When I wrote Omniveillance back in 2006-2007, I was very concerned with the notion of persistent, omnipresent surveillance everywhere. I chose to focus not on public surveillance, such as the ring of steel in London, but rather private surveillance implemented by companies like Google–focusing on their Google Street View cars. But one concept I could not grasp my head around was whether individuals could be conscripted into this virtual army. Cell phone cameras had already been on the market for some time at that point, and I wrote about how the snazzy new iPhone could geotag photos. Yet, I simply could not imagine that people would be able to walk around with their phones, and constantly record *everything.*
Well, now we have Google Glass. And I can see that happening very easily.
Nick Bilton has a thought-provoking article in the Times looking at how Glass, and other similar omniveillance tools, shake the way we think about privacy–and invariably the First Amendment–in public.
I’ve experienced both sides of this debate with Google’s Internet-connected glasses, Google Glass. Last year, after Google unveiled its wearable computer, I had a brief opportunity to test it and was awe-struck by the potential of this technology.
A few months later, at a work-related party, I saw several people wearing Glass, their cameras hovering above their eyes as we talked. I was startled by how much Glass invades people’s privacy, leaving them two choices: stare at a camera that is constantly staring back at them, or leave the room.
This is not just a Google issue. Other gadgets have plenty of privacy-invading potential. Memoto, a tiny, automatic camera that looks like a pin you can wear on a shirt, can snap two photos a minute and later upload it to an online service. The makers of the device boast that it comes with one year of free storage and call it “a searchable and shareable photographic memory.”
Apple is also working on wearable computing products, filing numerous patents for a “heads-up display” and camera. The company is also expected to release an iWatch later this year. And several other start-ups in Silicon Valley are building products that are designed to capture photos of people’s lives.
But what about people who don’t want to be recorded? Don’t they get a say?
What prompted me to first write Omniveillance was a question posed to my privacy law professor–is there anything to stop Google from recording people in Public?
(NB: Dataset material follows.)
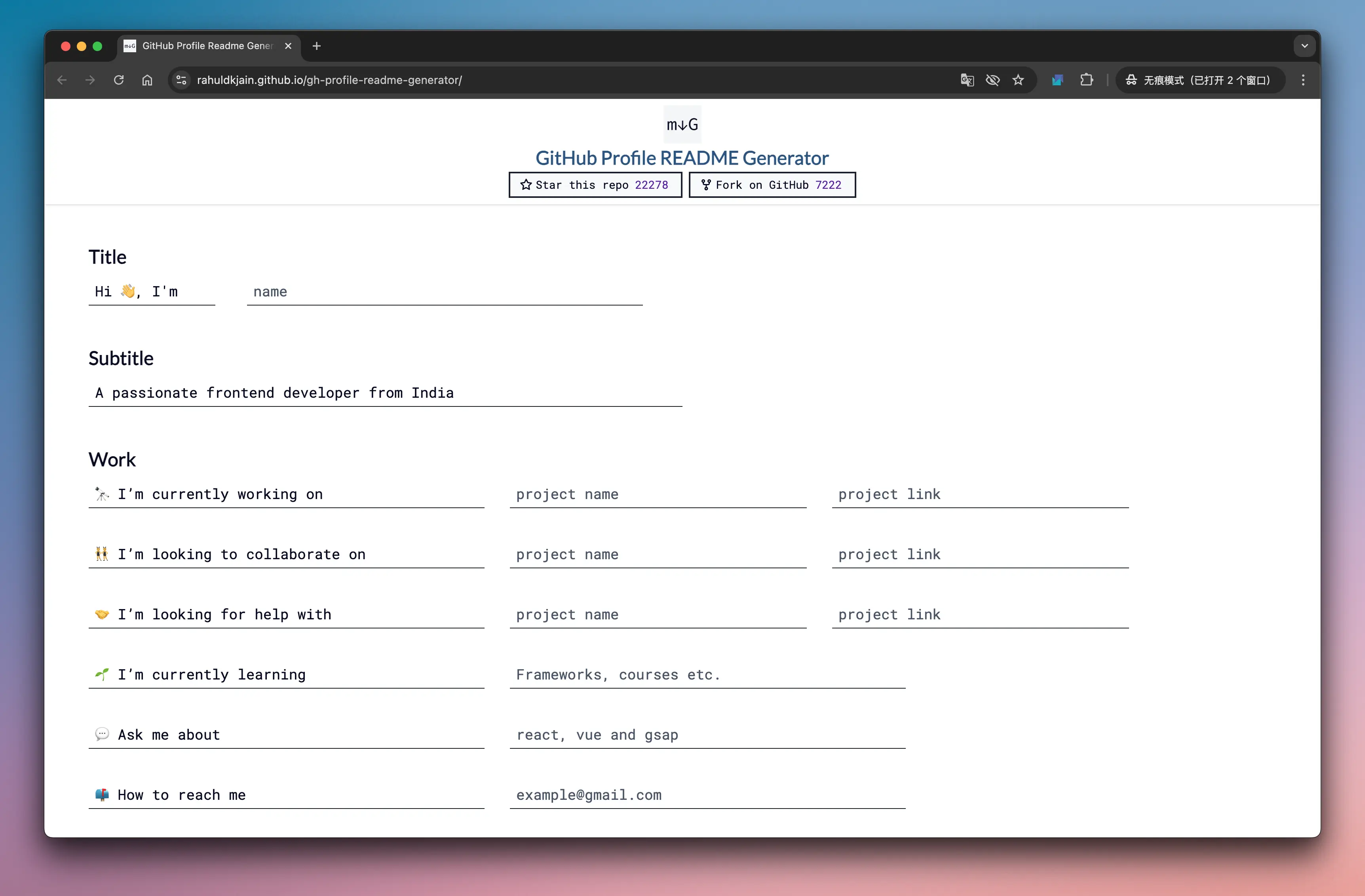Expand the tab search dropdown arrow
This screenshot has height=896, width=1365.
[1304, 46]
In other words, is there any privacy in public. The answer I got when something like this:
Deal with it, wearable computer advocates say. “When you’re in public, you’re in public. What happens in public, is the very definition of it,” said Jeff Jarvis, the author of the book “Public Parts” and a journalism professor at the City University of New York. “I don’t want you telling me that I can’t take pictures in public without your permission.”
There is a difference between a single photo taking snapshots, or even a video camera recording, versus an entire army of glass-wearing life-bloggers, recording everything, everywhere, instantly uploading it to the cloud. As I observed some years ago:
When these torts were developed, the level of invasion into an individual’s privacy was limited by photographers making a choice to photograph an individual at the opportunity cost of not photographing someone else. With new technology, the choice is no longer which individual to photograph, but which city to photograph in its entirety.